Task directions ▸ Your answer must be an exact retyping of the line containing "Where should I" and every line after it through the end of the records below, with no pictures and nothing else.

Records shown ▸

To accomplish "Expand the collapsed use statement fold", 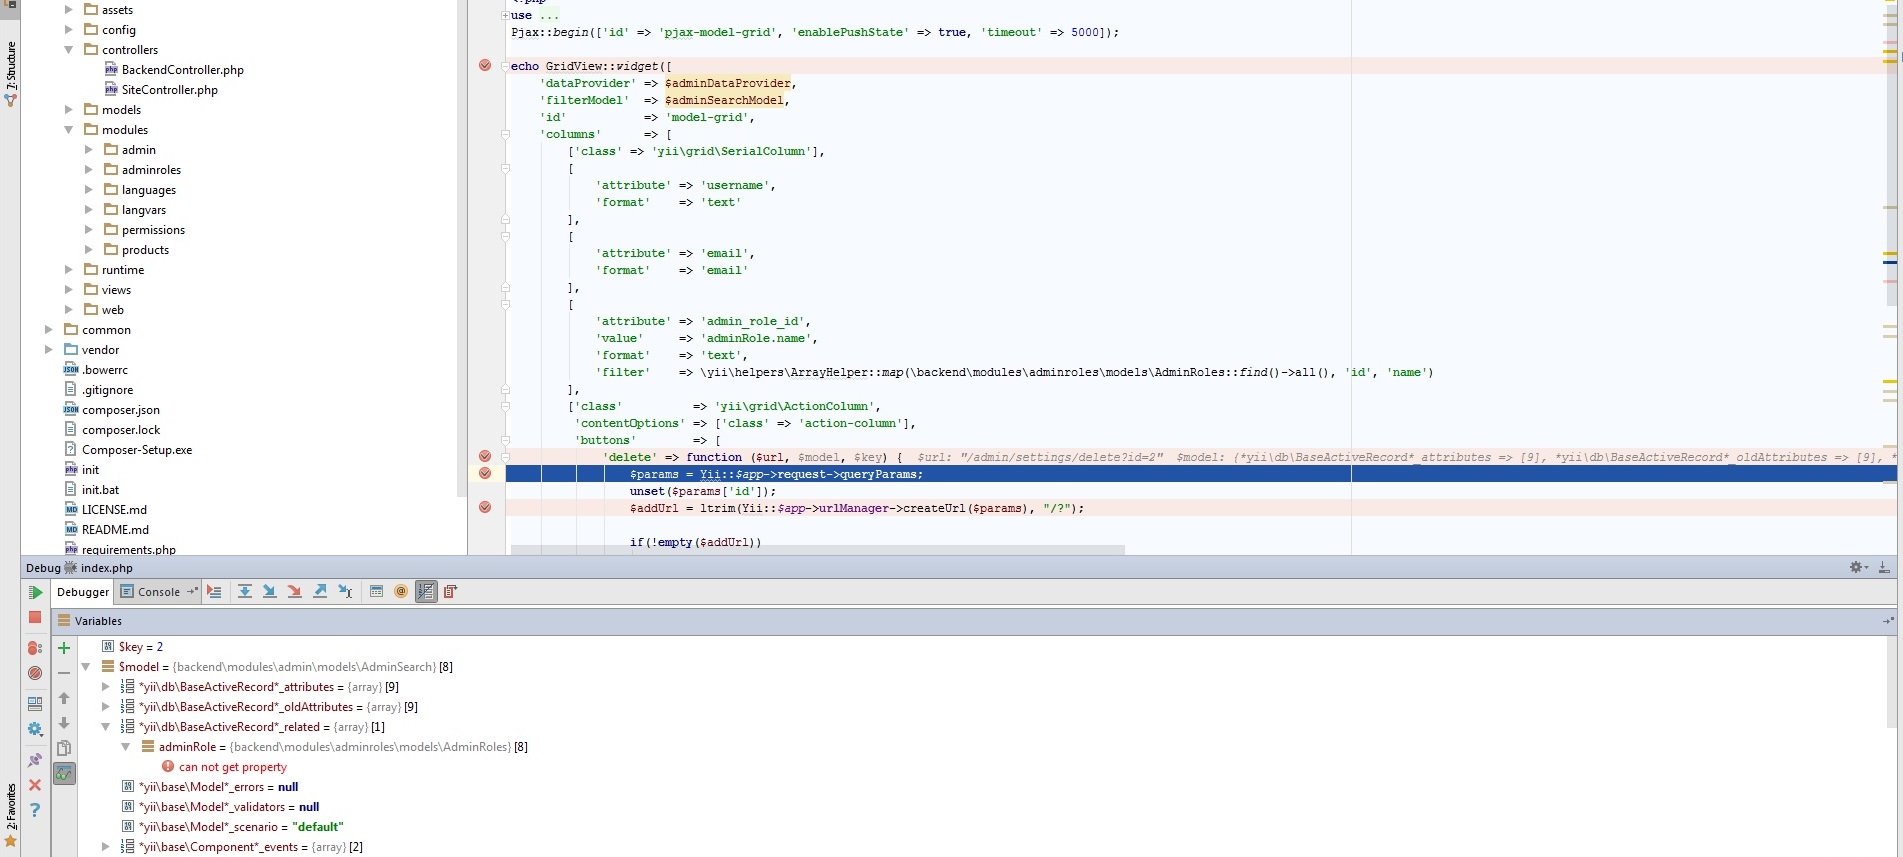I will (505, 16).
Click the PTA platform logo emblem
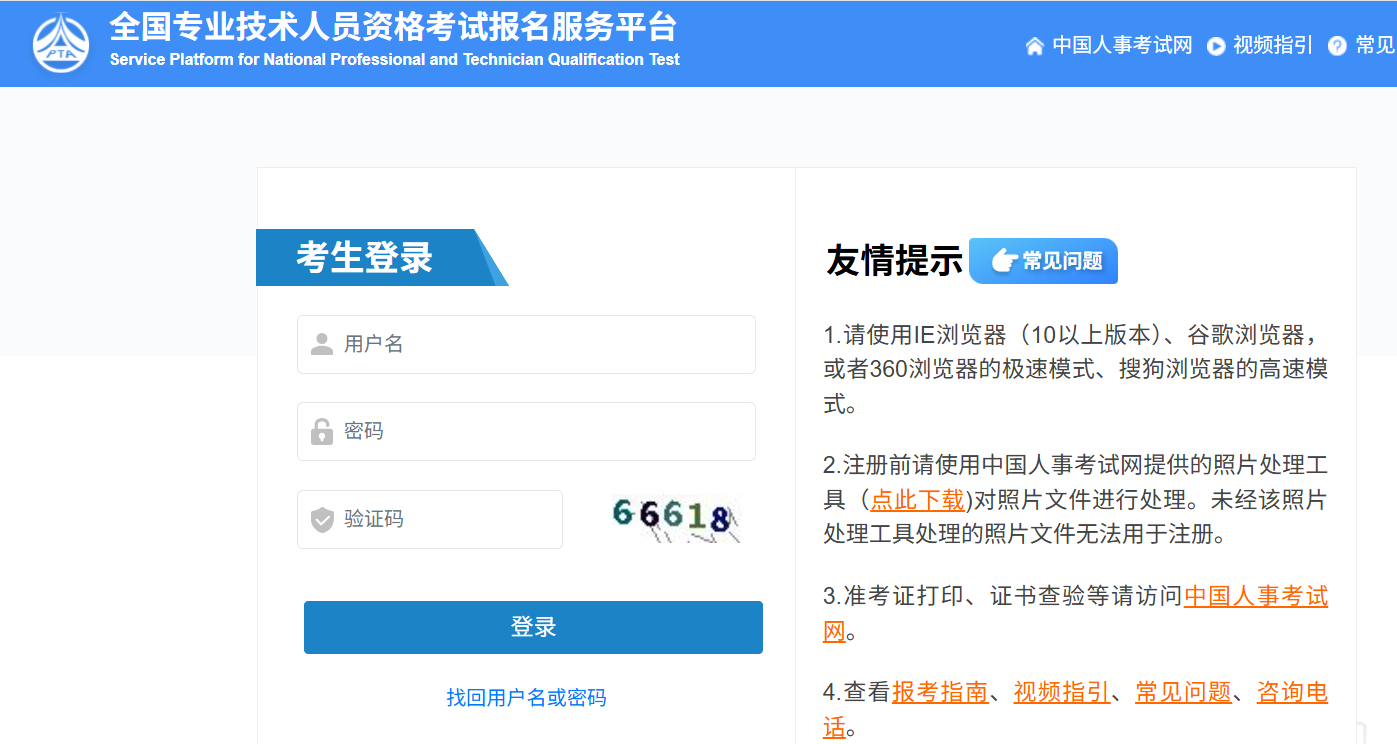Screen dimensions: 1397x744 (60, 43)
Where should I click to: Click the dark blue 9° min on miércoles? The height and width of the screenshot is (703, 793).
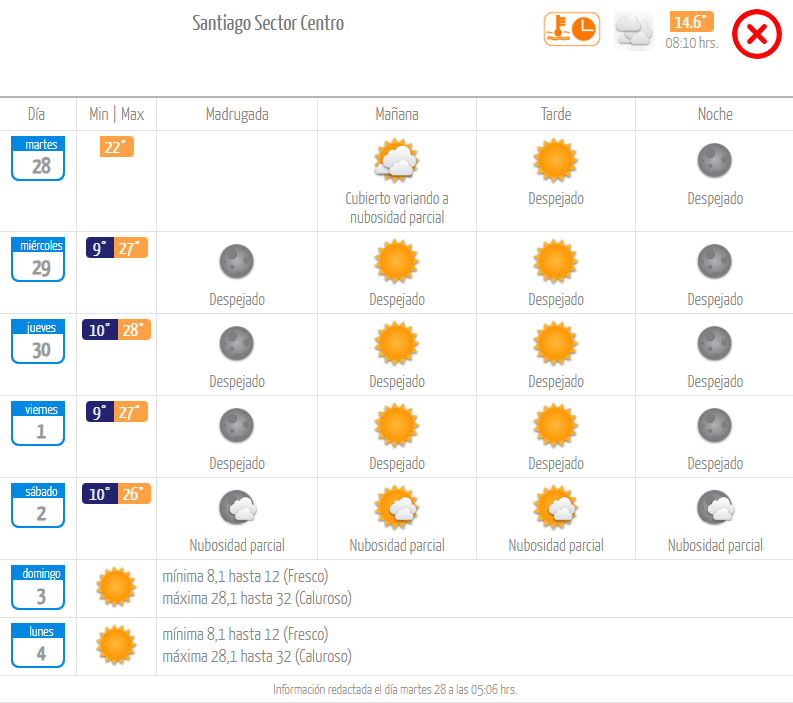(x=100, y=248)
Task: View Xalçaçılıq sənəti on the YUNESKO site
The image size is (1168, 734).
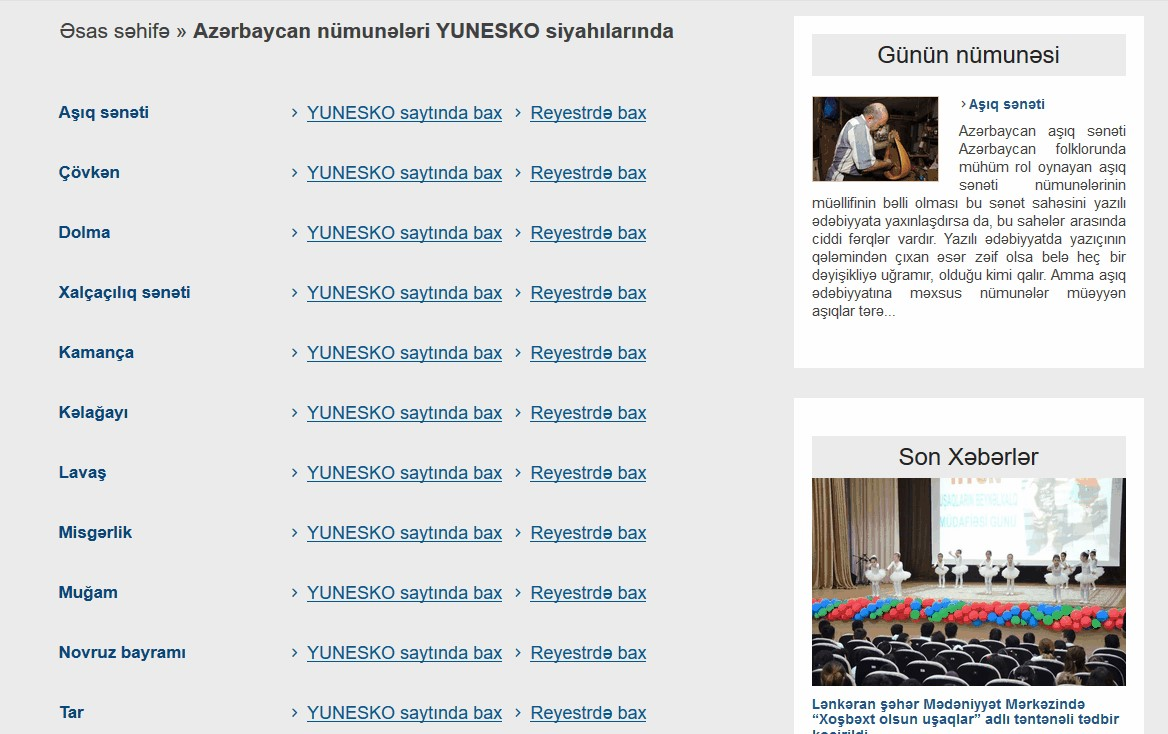Action: [x=404, y=293]
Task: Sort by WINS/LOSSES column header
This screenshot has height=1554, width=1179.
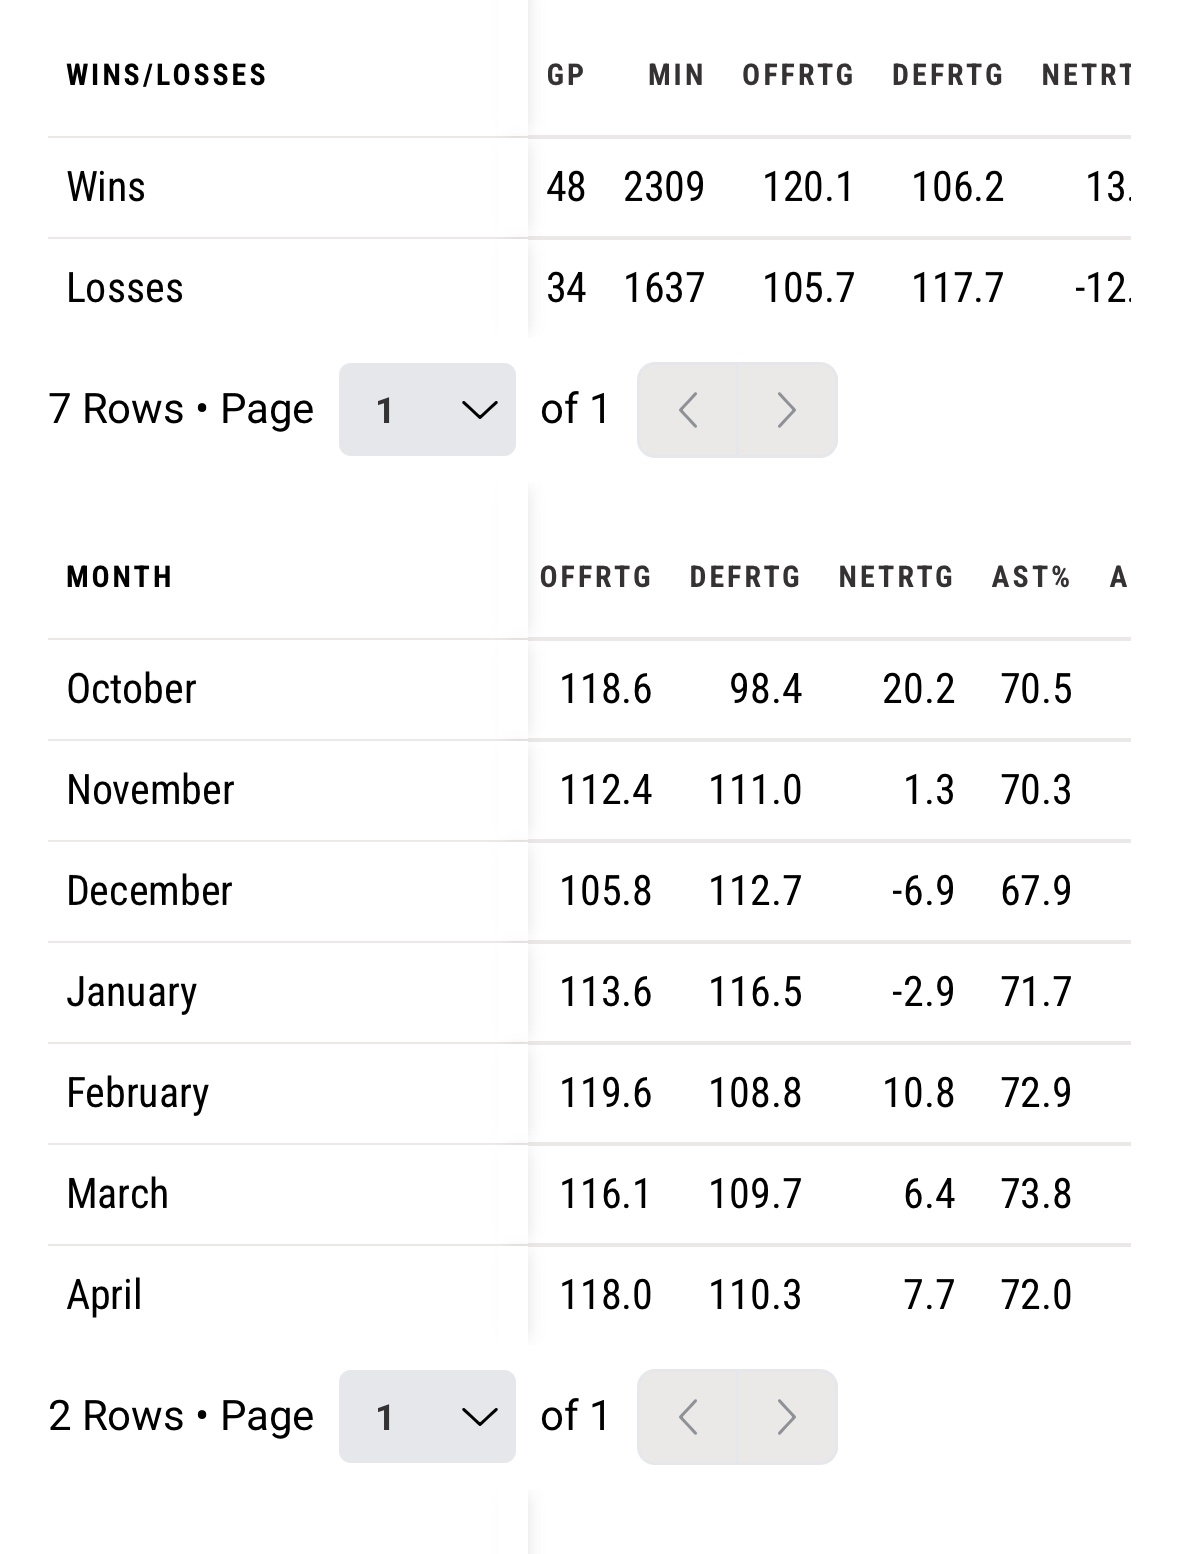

Exercise solution ▸
Where should I click to: Click the dark blue 9° min on miércoles? The height and width of the screenshot is (703, 793).
(x=100, y=248)
Task: View Xalçaçılıq sənəti on the YUNESKO site
The image size is (1168, 734).
Action: [x=404, y=293]
Task: Sort by WINS/LOSSES column header
This screenshot has height=1554, width=1179.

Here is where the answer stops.